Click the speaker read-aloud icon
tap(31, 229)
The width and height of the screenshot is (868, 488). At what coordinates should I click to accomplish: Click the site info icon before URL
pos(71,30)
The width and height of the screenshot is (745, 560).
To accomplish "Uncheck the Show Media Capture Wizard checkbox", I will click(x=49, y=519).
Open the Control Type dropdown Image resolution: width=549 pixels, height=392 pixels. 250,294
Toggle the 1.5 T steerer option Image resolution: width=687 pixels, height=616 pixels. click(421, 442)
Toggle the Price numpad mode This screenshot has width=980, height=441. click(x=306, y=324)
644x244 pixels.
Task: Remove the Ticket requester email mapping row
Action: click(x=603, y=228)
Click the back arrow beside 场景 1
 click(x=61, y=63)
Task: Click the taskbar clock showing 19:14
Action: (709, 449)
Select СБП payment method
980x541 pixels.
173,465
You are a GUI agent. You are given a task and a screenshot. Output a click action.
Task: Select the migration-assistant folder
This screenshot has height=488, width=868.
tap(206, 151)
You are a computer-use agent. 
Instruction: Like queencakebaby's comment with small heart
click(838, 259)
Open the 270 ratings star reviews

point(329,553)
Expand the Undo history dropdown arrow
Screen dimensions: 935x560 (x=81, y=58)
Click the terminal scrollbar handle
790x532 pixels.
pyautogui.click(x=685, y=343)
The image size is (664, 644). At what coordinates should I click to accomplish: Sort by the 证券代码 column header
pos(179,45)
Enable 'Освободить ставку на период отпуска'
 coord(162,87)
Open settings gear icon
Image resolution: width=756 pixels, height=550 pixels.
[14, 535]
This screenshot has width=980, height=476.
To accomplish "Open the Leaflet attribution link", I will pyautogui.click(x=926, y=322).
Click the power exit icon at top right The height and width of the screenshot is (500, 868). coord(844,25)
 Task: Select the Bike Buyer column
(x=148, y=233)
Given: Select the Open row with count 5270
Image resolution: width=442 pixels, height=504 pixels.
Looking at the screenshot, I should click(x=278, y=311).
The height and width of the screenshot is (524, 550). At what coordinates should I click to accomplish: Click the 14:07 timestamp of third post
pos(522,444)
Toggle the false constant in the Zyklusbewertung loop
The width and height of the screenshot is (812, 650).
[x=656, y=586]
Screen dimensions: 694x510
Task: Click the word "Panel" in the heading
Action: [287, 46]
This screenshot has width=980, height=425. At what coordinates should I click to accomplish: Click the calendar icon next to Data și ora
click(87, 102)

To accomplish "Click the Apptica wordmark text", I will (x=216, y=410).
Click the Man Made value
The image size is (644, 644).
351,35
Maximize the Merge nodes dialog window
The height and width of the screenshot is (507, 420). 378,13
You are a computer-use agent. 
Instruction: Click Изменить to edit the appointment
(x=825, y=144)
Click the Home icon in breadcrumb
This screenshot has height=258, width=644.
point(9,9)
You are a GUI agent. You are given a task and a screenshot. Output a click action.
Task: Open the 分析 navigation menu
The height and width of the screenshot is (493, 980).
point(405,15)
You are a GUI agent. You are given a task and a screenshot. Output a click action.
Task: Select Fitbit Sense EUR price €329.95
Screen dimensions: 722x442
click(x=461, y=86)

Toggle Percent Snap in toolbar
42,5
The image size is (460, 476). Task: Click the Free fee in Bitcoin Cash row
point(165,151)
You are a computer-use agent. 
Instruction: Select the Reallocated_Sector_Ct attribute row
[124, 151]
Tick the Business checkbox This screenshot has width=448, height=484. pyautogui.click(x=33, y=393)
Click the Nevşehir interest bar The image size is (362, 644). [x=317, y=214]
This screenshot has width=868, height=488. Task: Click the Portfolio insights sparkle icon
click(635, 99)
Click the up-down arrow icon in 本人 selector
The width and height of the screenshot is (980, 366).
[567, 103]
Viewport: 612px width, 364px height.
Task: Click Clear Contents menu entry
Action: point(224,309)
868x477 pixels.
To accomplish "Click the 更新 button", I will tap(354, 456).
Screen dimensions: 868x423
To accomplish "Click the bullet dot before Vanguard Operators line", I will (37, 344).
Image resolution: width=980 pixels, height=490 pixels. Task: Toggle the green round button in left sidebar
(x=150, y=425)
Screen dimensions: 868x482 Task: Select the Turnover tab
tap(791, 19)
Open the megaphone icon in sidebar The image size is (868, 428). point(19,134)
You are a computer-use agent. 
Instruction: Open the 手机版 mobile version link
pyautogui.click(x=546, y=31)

★ ★ ★ ★ ★

• Task item
Look through the entries above, find each line containing "checkbox", and copy it.

• Exercise output
To accomplish "Uncheck the Show Media Capture Wizard checkbox", I will click(x=49, y=519).
Tick the Business checkbox This screenshot has width=448, height=484. pyautogui.click(x=33, y=393)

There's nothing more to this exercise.